AncientFaces llc
- Industry: Genealogy
- Founded: San Jose, California (September 2000)
- Founder: Daniel J. Pinna, Carlos Filipe Medeiros
- Area served: Worldwide
- Products: Photo Sharing, People Biographies, Family Trees
- Website: www.ancientfaces.com

= AncientFaces =

Photo-sharing genealogical website

AncientFaces is a free online platform dedicated to sharing vintage and historical photographs. Its stated mission is to build a "portrait of our past" by allowing users to upload, view, and discuss photographs of their ancestors. The website was founded in 2000 in California by Daniel J. Pinna and Carlos Filipe Medeiros.
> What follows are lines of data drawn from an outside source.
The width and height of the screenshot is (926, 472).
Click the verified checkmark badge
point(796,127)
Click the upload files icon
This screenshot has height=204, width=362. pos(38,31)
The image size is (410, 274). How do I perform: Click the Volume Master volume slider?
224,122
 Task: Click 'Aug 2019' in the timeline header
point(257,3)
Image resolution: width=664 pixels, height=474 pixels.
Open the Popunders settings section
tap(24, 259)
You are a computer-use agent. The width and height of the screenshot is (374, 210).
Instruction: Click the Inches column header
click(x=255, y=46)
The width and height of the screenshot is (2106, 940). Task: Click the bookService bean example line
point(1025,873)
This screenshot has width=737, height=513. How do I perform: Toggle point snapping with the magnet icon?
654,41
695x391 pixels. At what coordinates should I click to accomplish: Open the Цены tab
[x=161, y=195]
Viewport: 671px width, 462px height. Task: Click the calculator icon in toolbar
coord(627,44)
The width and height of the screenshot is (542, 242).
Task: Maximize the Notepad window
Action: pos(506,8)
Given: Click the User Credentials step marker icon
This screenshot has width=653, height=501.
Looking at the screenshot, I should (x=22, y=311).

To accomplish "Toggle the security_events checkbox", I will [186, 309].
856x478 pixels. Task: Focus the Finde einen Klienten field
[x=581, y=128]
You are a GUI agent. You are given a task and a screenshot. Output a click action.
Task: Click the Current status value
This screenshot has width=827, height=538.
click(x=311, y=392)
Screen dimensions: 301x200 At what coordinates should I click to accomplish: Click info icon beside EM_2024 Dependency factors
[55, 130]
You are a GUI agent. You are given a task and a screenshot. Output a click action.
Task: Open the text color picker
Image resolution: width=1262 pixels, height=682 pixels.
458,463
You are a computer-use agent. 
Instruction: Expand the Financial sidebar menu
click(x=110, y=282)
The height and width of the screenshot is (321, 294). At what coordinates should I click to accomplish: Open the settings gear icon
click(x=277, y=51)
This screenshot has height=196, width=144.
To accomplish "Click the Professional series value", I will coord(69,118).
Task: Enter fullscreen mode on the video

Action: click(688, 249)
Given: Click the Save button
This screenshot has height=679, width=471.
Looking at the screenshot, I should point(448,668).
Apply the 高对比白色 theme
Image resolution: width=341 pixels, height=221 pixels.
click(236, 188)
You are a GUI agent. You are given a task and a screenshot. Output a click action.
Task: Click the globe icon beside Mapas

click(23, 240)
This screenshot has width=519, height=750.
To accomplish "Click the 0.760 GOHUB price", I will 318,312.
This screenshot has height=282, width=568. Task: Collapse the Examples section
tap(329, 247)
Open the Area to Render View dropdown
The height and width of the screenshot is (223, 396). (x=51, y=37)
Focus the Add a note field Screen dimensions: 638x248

AncientFaces serves genealogists and history enthusiasts by providing a collaborative space to share and preserve old photographs. Although the website does not date or authenticate photos, it supports genealogical research by helping users connect images to family histories. Professionals such as Maureen Taylor have specialized in identifying and analyzing vintage photographs for genealogical purposes.

In January 2013, AncientFaces was ranked as the 15th most popular genealogy website worldwide, and noted for having one of the largest increases in online traffic among genealogy sites in 2012. The website was also recognized by Family Tree Magazine as one of the "101 Best Genealogy Websites of 2012."